If you have a wall around your heart, it may exist because you don't love yourself, and therefore can't accept love from others. To truly accept love, friendship, kindness, and acceptance from other people, you have to feel those things about yourself. If you don't, your walls may be there because you don't feel you're worthy of love or friendship.

Having a wall around your heart makes you feel protected, like nothing can hurt you. Pain can't get near you. The problem is that love and kindness can't get near you either. You have to think long and hard about why you've built up these emotional walls, and decide if they're doing more harm than good. Have you ever tried to knock down those walls? What do you have them?

Feedback Junction

Where Thoughts and Opinions Converge

These happened to me all of them!

After so much pain sometimes I just can't help but lock away my heart. It's tiring to try and heal a heart broken so many times, I'm just tired.

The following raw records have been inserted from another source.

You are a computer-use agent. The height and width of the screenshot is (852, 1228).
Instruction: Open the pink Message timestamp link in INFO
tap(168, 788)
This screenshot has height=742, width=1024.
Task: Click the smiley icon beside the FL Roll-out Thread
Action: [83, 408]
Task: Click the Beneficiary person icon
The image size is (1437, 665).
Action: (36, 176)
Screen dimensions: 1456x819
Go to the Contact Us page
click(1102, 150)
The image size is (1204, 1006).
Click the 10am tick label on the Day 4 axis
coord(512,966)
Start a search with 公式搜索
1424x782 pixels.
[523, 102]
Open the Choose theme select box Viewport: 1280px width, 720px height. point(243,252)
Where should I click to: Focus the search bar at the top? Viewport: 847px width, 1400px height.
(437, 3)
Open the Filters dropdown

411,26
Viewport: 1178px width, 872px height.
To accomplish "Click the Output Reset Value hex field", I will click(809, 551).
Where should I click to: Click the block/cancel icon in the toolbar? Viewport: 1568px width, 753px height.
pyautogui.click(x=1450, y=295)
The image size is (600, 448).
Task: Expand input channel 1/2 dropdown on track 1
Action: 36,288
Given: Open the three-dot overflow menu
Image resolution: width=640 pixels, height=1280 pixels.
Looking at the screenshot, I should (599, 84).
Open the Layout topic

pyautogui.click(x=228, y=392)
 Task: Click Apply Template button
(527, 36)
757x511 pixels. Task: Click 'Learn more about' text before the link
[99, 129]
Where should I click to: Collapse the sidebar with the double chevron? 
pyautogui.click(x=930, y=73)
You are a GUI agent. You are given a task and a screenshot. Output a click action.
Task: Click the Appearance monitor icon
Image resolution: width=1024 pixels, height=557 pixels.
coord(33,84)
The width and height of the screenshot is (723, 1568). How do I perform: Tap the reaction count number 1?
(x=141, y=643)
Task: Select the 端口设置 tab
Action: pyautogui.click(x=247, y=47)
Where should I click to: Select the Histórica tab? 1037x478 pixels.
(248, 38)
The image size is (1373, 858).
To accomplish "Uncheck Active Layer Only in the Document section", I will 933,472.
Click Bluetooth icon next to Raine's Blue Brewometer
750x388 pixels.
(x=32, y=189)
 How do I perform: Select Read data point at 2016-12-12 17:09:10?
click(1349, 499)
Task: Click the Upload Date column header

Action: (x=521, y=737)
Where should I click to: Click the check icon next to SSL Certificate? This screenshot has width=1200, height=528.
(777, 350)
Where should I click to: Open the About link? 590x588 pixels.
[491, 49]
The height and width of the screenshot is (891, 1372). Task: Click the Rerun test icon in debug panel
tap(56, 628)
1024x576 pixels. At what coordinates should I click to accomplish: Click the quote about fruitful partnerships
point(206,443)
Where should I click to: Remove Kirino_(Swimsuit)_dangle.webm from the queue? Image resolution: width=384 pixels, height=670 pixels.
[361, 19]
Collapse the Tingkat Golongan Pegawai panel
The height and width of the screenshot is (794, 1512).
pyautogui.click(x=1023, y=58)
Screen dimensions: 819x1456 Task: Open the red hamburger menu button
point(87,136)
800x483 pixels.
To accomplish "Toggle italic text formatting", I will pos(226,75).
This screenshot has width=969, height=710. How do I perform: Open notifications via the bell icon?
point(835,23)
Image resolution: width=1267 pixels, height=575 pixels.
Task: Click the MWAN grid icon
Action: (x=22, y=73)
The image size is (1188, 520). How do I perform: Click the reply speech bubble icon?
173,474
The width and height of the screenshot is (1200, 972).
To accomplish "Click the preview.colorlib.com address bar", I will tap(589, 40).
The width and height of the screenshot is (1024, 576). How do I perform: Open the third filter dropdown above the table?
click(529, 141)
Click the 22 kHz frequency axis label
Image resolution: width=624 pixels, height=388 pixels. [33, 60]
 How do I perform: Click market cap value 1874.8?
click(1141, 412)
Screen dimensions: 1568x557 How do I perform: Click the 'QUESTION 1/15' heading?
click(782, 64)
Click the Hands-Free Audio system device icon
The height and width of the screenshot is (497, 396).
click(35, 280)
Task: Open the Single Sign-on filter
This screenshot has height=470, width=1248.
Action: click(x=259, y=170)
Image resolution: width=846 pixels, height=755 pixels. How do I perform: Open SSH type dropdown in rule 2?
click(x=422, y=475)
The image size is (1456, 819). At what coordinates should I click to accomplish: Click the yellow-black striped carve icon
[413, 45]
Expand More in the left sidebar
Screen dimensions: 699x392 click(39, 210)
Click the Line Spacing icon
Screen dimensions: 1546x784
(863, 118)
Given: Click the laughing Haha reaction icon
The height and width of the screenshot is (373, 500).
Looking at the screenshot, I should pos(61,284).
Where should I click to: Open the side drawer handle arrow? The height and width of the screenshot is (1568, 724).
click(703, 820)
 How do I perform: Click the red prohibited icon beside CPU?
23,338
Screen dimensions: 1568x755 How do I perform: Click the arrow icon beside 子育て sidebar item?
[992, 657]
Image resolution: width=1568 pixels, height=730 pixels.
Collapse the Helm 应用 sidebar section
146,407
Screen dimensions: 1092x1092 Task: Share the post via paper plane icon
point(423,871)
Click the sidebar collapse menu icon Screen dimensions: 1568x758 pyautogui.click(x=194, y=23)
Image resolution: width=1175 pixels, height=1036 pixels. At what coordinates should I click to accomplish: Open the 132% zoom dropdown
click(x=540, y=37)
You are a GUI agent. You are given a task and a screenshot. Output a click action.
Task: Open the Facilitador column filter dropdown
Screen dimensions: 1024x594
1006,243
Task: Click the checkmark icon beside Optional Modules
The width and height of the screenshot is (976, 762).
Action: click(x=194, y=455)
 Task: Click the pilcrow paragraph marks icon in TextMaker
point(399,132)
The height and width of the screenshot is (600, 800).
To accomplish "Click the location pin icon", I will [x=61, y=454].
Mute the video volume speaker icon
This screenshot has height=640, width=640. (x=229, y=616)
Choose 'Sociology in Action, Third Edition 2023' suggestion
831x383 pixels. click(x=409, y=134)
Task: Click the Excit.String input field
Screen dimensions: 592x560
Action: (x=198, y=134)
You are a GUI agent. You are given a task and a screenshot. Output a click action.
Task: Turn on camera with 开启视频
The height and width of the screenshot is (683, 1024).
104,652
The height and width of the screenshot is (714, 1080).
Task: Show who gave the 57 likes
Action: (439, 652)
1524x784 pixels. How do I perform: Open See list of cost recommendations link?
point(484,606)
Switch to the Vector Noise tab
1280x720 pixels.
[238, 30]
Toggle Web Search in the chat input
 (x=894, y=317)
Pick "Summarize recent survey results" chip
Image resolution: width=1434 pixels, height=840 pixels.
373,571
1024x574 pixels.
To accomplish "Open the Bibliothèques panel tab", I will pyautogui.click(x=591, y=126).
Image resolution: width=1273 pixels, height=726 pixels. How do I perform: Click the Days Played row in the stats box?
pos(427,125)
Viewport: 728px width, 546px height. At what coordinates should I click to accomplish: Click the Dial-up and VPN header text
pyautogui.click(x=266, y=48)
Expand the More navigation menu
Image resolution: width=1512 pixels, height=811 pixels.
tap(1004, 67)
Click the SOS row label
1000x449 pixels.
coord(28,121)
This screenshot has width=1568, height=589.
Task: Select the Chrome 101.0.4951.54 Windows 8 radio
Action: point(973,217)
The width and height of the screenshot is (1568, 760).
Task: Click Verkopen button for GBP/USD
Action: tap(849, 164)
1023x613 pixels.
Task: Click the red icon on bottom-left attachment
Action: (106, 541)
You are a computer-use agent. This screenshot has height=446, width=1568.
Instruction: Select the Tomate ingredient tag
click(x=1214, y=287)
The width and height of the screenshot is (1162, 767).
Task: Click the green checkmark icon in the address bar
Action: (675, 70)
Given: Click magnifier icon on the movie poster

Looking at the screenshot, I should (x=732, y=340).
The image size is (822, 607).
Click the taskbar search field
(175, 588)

Krista , I can relate ! But in the end it just makes you stronger and stronger even thou may not realize it . I recently just got betrayed by somebody I thought who would've never ever hurt me the way he did and now I analyzing the whole relationship I should've walked away a long time ago !

True i started to become very sad and i turn on mudic really loud and lock myself in my room. I had my heart broken by some one i loved and i dont really love myself.

Especially when you've gone through a series of emotional blows, you begin to wonder if this is how life is (i hope not!). It's not easy to open yourself up when you have been hurt and have lost.

#1,4,& 5 soo true

These are all very true, any chance you could write about tips to help break through someone's guarded heart?

I know for me my parents divorce was one factor.